Extends Faster R-CNN by adding a parallel branch that predicts a binary mask for each Region of Interest, producing instance segmentation alongside detection.
Introduced RoIAlign — a bilinear-interpolation replacement for RoIPool that fixes the quantisation misalignment that previously hurt mask quality.
Remains widely used in 2026 for high-accuracy instance segmentation and as the architectural ancestor of Cascade R-CNN, HTC, and most subsequent two-stage segmentation work.

Lineage#

Mask R-CNN sits at the end of a clear lineage: R-CNN (Girshick et al., 2014) introduced region proposals plus a CNN classifier; Fast R-CNN (Girshick, 2015) shared the CNN computation across proposals; Faster R-CNN (Ren et al., 2015) replaced selective search with a learned Region Proposal Network. Mask R-CNN added the mask head and the RoIAlign operation that lets that head produce pixel-precise masks.

The 2017 paper won the Marr Prize at ICCV. Almost a decade later, Mask R-CNN remains the reference two-stage detector and the most common baseline against which new instance segmentation methods are reported.

Architecture#

Backbone — typically ResNet-50/101 with Feature Pyramid Network (FPN).
Region Proposal Network — sliding-window anchor-based proposal generator on each FPN level.
RoIAlign — extracts a fixed-size feature map for each proposal using bilinear interpolation, avoiding the integer quantisation of RoIPool.
Detection head — per-RoI classification and bounding-box regression.
Mask head — small FCN per RoI emitting one binary mask per class (K × m × m output).
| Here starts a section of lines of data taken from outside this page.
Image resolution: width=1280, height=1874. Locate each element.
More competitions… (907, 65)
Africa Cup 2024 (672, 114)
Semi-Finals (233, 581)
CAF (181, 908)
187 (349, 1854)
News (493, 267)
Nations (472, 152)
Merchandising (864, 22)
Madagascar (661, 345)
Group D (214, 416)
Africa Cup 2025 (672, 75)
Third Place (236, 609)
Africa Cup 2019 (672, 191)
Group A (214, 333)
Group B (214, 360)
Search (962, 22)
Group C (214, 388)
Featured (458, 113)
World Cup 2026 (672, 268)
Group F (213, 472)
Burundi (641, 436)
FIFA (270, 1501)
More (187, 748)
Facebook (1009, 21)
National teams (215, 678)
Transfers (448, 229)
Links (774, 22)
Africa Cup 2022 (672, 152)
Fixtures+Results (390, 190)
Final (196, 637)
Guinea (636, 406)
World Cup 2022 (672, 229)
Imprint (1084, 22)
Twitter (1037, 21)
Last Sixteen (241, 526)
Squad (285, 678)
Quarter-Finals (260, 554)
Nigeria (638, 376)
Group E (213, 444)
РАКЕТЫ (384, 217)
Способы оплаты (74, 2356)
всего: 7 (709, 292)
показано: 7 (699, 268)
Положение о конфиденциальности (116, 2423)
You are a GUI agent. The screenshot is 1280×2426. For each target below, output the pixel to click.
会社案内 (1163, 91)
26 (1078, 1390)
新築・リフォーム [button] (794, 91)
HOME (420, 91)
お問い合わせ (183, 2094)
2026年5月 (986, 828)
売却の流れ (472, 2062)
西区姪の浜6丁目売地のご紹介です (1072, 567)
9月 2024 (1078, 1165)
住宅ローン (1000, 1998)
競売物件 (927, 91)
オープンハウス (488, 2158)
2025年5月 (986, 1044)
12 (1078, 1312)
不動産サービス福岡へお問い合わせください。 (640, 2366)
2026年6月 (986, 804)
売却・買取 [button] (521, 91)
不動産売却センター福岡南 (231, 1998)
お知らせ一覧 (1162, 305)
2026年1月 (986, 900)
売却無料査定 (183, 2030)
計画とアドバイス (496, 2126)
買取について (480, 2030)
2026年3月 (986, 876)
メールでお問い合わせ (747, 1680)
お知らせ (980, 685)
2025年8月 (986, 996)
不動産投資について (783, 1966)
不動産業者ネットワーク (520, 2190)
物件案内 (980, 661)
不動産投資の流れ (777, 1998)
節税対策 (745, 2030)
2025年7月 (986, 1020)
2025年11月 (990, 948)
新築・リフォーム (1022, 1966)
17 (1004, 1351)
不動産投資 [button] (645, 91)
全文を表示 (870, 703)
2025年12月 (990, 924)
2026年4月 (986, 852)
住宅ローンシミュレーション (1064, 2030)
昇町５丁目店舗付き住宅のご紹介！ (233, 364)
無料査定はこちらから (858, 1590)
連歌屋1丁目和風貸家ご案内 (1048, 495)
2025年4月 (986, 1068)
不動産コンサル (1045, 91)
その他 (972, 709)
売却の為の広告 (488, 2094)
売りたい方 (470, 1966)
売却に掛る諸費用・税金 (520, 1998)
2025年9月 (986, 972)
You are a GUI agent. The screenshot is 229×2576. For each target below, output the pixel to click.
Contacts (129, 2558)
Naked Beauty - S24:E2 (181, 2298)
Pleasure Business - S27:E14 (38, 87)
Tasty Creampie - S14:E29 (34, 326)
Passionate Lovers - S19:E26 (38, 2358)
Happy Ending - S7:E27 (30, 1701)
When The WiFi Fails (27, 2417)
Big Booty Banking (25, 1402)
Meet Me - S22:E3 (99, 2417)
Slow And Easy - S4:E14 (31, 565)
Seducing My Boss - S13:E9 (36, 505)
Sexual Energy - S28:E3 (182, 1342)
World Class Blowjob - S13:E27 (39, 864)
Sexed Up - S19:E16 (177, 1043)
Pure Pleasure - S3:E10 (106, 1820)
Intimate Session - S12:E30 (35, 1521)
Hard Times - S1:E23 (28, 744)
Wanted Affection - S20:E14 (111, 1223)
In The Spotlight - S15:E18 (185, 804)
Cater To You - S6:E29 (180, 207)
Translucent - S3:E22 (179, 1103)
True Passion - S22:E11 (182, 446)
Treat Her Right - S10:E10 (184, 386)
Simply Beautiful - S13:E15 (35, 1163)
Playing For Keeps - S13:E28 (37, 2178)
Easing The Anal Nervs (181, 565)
RoIAlign — Why It Mattered#

RoIPool, used in Fast/Faster R-CNN, quantised RoI coordinates to integer grid positions twice — once when binning the RoI onto the feature map, and once when pooling within each bin. Each quantisation introduced sub-pixel misalignment that was harmless for box-level classification but ruinous for pixel-precise masks.

RoIAlign removes both quantisations. Coordinates stay continuous; bilinear interpolation samples the feature map at fractional positions. The improvement on COCO mask AP was several points and is the single biggest reason Mask R-CNN worked so well.

RoIAlign is now standard in every two-stage detector. It is one of the few cases where a single op-level fix moved the state of the art measurably.

Loss#

The training loss is the sum of three terms: classification cross-entropy, bounding-box L1, and per-pixel binary cross-entropy over the predicted mask. Mask loss is computed only on the ground-truth class — the network does not have to choose 'which mask to predict' because each class has its own mask channel.

Compared to SAM 2 and Modern Segmentation#

Mask R-CNN and SAM 2 solve different problems. Mask R-CNN is a closed-vocabulary instance segmentation model — it predicts masks for a fixed set of trained classes. SAM 2 is an open-vocabulary, promptable segmentation model — it predicts a mask for whatever object the user points at, with no class label.

Where the trained classes are known and stable (industrial QC, medical imaging with fixed pathology classes, retail product detection), Mask R-CNN remains competitive and often easier to deploy — no prompt UI, deterministic outputs, well-understood failure modes. Where the object vocabulary is open or shifting, SAM 2 is the better fit.

Deployment Reality#

Mask R-CNN ships in Detectron2, MMDetection, and TorchVision with mature ResNet-50/101-FPN reference configurations. On an L4 at 800×800 input, FP16 TensorRT throughput is in the tens of images per second per stream — fine for offline batch segmentation, marginal for high-frame-rate video. For high-throughput streaming, modern single-stage segmenters (YOLOv11-seg, RT-DETR-seg variants) are preferred.